Coláiste Iognáid Rowing Club - CIRC, founded in 1922 - produces Olympic rowers with a regularity that punches well above the school's size. Cormac Folan of Bearna rowed in the bow seat of Ireland's heavyweight men's four at the 2008 Beijing Olympics. In 2009 Zoe Mannion and Aifric Keogh, rowing for Ireland at the European Junior Championships in Vichy, won silver in the women's pairs. Aifric Keogh went on to win bronze in the women's coxless four at the Tokyo Olympics in 2021 - Ireland's first Olympic rowing medal for a women's crew. The Jes also produces national hockey teams (All-Ireland winners in 2009), Connacht rugby Schools Senior Cup winners (a record-breaking eight times in the new millennium - 2002, 2005, 2006, 2008, 2009, 2011, 2016, 2017), and a debating record that includes multiple wins of the West of Ireland Debating Competition and the National Junior Mace.
The alumni list is striking for its range. Eric Elwood and Claire Molloy played senior rugby for Ireland. Aifric Keogh rowed at Tokyo. The journalist Sean Duignan was political aide and writer; Sean O'Rourke became RTE's most listened-to morning presenter; Padraic O Raghallaigh was the first Ceannaire (head) of RTE Raidio na Gaeltachta when the Irish-language radio station opened in 1972. The cardiac surgeon Eoin O'Malley. The legal scholar Paul O'Higgins. Father Peter Yorke - an Irish-American Jesuit-trained priest who became a major labour activist in early-twentieth-century San Francisco. The novelists, the writers, the public-affairs people. And then, awkwardly: William Joyce, who broadcast Nazi propaganda from Berlin during the Second World War as 'Lord Haw-Haw' and was hanged in Wandsworth Prison in 1946. The school does not pretend he did not exist. His name is part of an honest reckoning with what an institution produces over four hundred years.
The school's bilingualism is structural. One class per year-group works through Irish to Junior Certificate level. The other classes have Irish as one subject among many, but the cultural framing - Gaeilge first in the list of class names, Irish-language drama as part of school life, the annual Feile Scoil Dramaiochta competition - keeps the language alive in a way many Irish schools do not. The Jesuit charism is the older skeleton: education as a serious enterprise, the formation of conscience as well as of intellect, the principle of magis - 'more', the obligation to take the harder road when it is the right one. The school stages a musical every year. The debate teams reach the international finals. The mountaineering club organises trips into Connemara. Six hundred kids, no uniform, the Atlantic two streets away. The Jesuits have been doing it since 1645 and show no obvious sign of stopping.

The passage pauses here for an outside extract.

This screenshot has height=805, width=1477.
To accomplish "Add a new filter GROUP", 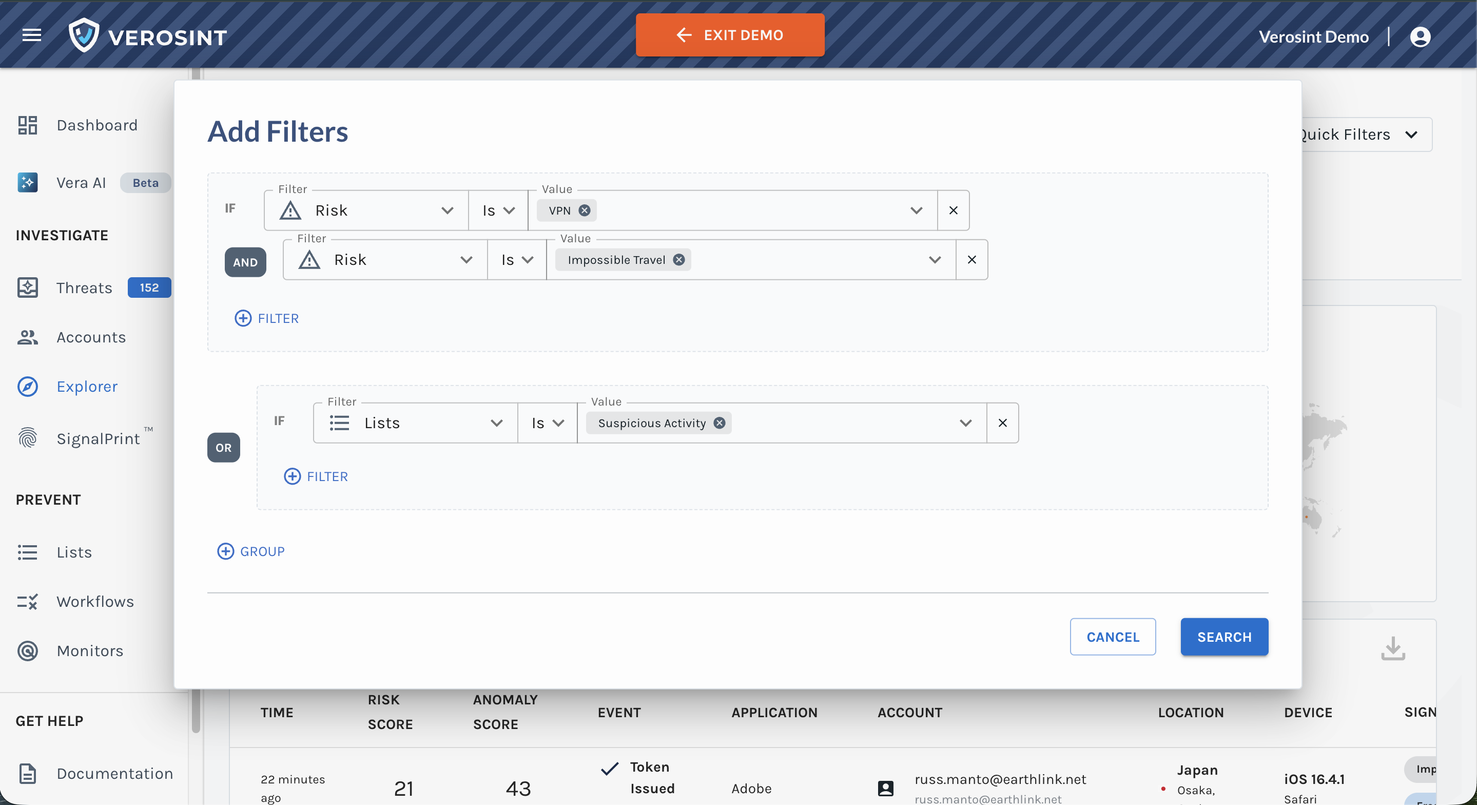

Coláiste Iognáid sits at 53.27 N, 9.06 W on Sea Road in central Galway, between the city centre and the Salthill seafront. Galway Airport (EICM) lies about 8 km east. The school is essentially an urban site - a cluster of nineteenth- and twentieth-century buildings between the bay and the medieval core of Galway city. Visible landmarks nearby include the Spanish Arch, the Long Walk, and (just to the north) Galway Cathedral's limestone dome. The associated primary school Scoil Iognáid is 200 metres away on Bothar Na Sliogan. Best viewed in clear afternoon light as part of the wider Galway cityscape.